Here's a quick overview of your next week's amounts going by the formula you posted, starting at 1/4 cup on a 1:1:1 feeding ratio BUT not discarding any:


  • Day 1: 3/4 cup

  • Day 2: 2.5 cups

  • Day 3: 6.75 cups

  • Day 4: 20.25 cups = 1.25 gallons

  • Day 5: 3.75 Gal

  • Day 6: 11.25 Gal

  • Day 7: 33.75 Gal.

Other issues that crop up: Where do you keep 33 gallons of starter (and it's 70 gallon container)? Are you willing to feed that 34 gallon starter about 20 gallons (352 cups) of flour just to save discarding 1 3/4 cups over the week? At the 7 day mark, how much bread do you plan to make and will it use up all 33.75 gallons? 

So for several good reasons you DO want to discard, especially while building a new scratch starter.


KenK's picture

I've been lurking here for a while and registered just to post on this thread.  I began a starter about a week ago.  1/4 cup water and 1/2 cup flour. I have been taking out half and feeding it twice a day. 
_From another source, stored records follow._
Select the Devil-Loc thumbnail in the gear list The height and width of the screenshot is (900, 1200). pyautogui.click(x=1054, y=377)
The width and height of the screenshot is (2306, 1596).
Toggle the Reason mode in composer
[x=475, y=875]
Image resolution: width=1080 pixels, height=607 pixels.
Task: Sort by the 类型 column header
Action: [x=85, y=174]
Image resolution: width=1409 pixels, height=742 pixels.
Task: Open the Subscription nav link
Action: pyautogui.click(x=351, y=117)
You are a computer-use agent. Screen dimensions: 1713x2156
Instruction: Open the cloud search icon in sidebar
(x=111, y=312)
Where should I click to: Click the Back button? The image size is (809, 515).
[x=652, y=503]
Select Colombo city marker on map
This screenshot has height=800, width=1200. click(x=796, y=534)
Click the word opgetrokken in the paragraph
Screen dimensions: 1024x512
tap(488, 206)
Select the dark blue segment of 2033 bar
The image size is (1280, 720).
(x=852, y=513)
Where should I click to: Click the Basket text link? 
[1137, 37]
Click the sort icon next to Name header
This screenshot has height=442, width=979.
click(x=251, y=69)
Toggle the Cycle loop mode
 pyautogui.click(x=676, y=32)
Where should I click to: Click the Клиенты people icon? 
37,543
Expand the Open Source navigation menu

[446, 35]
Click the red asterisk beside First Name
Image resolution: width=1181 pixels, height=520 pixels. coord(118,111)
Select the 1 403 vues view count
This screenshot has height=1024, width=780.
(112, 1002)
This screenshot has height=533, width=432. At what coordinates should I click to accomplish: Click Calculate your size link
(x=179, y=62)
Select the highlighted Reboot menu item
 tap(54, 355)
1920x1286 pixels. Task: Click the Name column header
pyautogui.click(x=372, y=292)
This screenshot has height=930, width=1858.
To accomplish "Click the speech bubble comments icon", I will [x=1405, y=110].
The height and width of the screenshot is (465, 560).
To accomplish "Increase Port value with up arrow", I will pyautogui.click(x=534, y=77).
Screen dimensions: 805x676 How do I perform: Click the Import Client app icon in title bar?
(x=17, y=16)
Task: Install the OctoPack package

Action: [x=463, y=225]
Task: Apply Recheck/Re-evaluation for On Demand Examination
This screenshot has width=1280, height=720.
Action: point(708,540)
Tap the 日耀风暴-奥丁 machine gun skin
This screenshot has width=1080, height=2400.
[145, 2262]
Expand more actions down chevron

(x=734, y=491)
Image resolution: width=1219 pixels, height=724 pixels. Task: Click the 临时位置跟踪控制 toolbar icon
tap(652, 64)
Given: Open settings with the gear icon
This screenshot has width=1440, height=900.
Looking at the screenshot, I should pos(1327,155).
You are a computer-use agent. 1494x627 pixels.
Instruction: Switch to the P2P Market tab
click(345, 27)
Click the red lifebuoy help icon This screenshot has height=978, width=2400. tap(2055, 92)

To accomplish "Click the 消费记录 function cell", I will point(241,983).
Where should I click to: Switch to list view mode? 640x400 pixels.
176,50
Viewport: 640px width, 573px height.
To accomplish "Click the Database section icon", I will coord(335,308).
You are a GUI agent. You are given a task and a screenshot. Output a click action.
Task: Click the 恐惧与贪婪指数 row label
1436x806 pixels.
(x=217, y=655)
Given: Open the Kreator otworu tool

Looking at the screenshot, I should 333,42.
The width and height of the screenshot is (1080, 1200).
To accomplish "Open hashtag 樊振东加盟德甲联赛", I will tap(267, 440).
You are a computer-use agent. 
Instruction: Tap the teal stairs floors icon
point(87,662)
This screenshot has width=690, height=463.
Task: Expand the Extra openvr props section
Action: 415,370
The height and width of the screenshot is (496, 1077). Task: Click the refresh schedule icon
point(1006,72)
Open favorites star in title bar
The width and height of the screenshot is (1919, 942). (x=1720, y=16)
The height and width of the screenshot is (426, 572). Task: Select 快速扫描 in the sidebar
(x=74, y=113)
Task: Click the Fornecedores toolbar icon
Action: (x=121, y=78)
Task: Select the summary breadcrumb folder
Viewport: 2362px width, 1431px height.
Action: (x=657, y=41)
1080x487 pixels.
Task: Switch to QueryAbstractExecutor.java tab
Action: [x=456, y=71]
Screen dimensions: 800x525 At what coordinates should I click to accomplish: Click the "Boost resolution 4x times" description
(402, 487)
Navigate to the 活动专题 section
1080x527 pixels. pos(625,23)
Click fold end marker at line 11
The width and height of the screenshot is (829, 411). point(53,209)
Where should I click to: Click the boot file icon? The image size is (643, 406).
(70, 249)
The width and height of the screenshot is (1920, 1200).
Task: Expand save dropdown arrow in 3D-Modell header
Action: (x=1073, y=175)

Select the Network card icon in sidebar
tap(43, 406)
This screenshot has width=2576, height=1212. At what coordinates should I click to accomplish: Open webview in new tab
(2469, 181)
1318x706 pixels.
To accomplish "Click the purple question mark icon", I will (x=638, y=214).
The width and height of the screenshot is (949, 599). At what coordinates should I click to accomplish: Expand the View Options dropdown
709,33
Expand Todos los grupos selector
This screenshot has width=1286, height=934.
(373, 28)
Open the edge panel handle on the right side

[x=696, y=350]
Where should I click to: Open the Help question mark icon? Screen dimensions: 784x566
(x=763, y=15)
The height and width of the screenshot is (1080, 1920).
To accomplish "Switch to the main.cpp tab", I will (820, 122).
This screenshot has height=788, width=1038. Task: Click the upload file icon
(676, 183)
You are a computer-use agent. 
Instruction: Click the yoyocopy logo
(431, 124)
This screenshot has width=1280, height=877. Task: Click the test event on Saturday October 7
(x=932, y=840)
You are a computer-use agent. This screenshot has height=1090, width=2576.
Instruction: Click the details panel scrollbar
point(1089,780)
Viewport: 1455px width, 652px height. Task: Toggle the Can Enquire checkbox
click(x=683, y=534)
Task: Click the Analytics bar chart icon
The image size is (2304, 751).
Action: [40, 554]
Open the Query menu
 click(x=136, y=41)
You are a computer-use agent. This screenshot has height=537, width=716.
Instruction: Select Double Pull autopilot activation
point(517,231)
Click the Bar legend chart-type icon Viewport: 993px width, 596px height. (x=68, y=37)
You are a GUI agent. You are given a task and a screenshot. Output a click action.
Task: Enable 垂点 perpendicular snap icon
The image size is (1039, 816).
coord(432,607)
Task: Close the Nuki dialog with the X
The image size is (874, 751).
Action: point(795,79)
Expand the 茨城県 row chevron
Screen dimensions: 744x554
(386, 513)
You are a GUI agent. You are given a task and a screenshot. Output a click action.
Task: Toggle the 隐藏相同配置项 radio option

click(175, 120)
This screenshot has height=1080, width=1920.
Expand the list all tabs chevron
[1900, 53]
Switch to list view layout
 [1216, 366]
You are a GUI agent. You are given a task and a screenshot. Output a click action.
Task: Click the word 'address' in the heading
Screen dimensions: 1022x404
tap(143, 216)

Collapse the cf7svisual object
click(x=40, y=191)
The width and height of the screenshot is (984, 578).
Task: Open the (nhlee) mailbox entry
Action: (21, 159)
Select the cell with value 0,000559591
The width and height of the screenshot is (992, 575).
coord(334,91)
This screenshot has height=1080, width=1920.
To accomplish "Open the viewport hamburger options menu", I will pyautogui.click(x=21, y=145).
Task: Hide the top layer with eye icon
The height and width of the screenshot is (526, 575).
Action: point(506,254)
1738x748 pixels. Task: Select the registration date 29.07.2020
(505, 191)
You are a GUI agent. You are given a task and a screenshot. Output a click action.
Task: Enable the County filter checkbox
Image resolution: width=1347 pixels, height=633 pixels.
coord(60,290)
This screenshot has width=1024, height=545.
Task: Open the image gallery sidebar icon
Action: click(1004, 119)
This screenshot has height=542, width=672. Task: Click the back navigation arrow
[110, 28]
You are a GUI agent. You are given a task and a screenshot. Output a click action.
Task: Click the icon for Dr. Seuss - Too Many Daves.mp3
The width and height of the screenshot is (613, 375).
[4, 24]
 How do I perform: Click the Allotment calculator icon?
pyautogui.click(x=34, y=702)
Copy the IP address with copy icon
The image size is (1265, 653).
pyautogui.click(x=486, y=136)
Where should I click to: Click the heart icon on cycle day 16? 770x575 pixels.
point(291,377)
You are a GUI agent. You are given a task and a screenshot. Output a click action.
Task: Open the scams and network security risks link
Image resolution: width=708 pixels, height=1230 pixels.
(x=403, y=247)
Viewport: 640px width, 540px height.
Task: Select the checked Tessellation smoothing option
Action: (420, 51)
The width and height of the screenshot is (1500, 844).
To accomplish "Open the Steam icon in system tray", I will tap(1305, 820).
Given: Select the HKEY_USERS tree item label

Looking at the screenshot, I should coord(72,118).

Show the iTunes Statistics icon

It started working within a day or so but it has not been rising much although it has a nice sour dough smell to it. I think because it has been too cool in the house.  

Today I fed it at lunch time and put it in the oven with the light on.  That seemed to perk it up a little.  About six hours later I took half the starter (1/2 cup) and mixed it with 1/2 cup of Bisquick.  Nothing else.  It made about three and a half biscuits.  They were delicious.  To my knowledge I've never eaten a sourdough biscuit so I have no basis of comparison but it was somewhere between a normal biscuit and a yeast roll.


simpleann's picture

I have built my starter (AP flour + water) 3 weeks ago and have used it to make bread ever since.  Being an adventurous newbie, I used the SD basic bread recipe as before but this time kept it in the fridge to retard as I have read in many of the entries here. My SD bread was just out of the oven few minutes ago and I couldn't resist just tearing a wee bit of it to taste.  It has that crunch I so love but it's sourer than those previous SD bread I have made so far.  Does starter get sourer as it aged?  or it's the retard process over the 3 days in the fridge that gave that extra tad of sourness in the bread?